Requirement
Keeping every word in place, write out the entries that come next.

Records for the task

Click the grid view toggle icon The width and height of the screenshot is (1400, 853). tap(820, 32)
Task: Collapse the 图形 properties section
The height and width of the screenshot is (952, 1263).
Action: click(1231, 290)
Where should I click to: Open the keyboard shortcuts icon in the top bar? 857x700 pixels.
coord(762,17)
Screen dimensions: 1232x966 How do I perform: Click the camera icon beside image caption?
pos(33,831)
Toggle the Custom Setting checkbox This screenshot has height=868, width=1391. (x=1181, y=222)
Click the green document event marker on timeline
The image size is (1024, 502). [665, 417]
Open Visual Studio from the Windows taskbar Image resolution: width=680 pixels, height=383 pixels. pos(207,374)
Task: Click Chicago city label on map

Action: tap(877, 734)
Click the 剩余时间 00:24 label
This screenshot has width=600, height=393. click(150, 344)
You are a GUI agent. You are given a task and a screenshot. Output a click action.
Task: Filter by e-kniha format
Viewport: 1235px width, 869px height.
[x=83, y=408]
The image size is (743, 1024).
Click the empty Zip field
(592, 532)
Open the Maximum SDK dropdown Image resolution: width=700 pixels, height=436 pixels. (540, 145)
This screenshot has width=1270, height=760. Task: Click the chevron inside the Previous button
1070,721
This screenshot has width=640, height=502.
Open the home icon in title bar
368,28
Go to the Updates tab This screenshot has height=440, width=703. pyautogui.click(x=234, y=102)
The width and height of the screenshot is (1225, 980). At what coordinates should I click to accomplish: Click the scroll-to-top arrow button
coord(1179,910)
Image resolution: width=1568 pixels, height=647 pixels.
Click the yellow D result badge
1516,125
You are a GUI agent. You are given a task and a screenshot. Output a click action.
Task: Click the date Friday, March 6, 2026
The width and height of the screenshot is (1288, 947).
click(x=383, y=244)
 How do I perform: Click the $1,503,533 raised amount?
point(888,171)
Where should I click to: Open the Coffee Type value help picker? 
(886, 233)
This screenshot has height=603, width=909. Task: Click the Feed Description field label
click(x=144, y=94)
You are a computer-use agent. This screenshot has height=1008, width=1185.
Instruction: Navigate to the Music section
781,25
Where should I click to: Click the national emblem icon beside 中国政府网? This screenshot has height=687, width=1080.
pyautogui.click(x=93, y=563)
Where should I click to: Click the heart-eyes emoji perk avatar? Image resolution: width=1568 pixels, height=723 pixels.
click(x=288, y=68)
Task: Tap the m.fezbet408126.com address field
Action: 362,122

Task result
Click the grid view toggle icon The width and height of the screenshot is (1400, 853). tap(820, 32)
Task: Collapse the 图形 properties section
The height and width of the screenshot is (952, 1263).
Action: click(1231, 290)
Where should I click to: Open the keyboard shortcuts icon in the top bar? 857x700 pixels.
coord(762,17)
Screen dimensions: 1232x966 How do I perform: Click the camera icon beside image caption?
pos(33,831)
Toggle the Custom Setting checkbox This screenshot has height=868, width=1391. (x=1181, y=222)
Click the green document event marker on timeline
The image size is (1024, 502). [665, 417]
Open Visual Studio from the Windows taskbar Image resolution: width=680 pixels, height=383 pixels. pos(207,374)
Task: Click Chicago city label on map

Action: tap(877, 734)
Click the 剩余时间 00:24 label
This screenshot has width=600, height=393. click(150, 344)
You are a GUI agent. You are given a task and a screenshot. Output a click action.
Task: Filter by e-kniha format
Viewport: 1235px width, 869px height.
[x=83, y=408]
The image size is (743, 1024).
Click the empty Zip field
(592, 532)
Open the Maximum SDK dropdown Image resolution: width=700 pixels, height=436 pixels. (540, 145)
This screenshot has width=1270, height=760. Task: Click the chevron inside the Previous button
1070,721
This screenshot has width=640, height=502.
Open the home icon in title bar
368,28
Go to the Updates tab This screenshot has height=440, width=703. pyautogui.click(x=234, y=102)
The width and height of the screenshot is (1225, 980). At what coordinates should I click to accomplish: Click the scroll-to-top arrow button
coord(1179,910)
Image resolution: width=1568 pixels, height=647 pixels.
Click the yellow D result badge
1516,125
You are a GUI agent. You are given a task and a screenshot. Output a click action.
Task: Click the date Friday, March 6, 2026
The width and height of the screenshot is (1288, 947).
click(x=383, y=244)
 How do I perform: Click the $1,503,533 raised amount?
point(888,171)
Where should I click to: Open the Coffee Type value help picker? 
(886, 233)
This screenshot has height=603, width=909. Task: Click the Feed Description field label
click(x=144, y=94)
You are a computer-use agent. This screenshot has height=1008, width=1185.
Instruction: Navigate to the Music section
781,25
Where should I click to: Click the national emblem icon beside 中国政府网? This screenshot has height=687, width=1080.
pyautogui.click(x=93, y=563)
Where should I click to: Click the heart-eyes emoji perk avatar? Image resolution: width=1568 pixels, height=723 pixels.
click(x=288, y=68)
Task: Tap the m.fezbet408126.com address field
Action: 362,122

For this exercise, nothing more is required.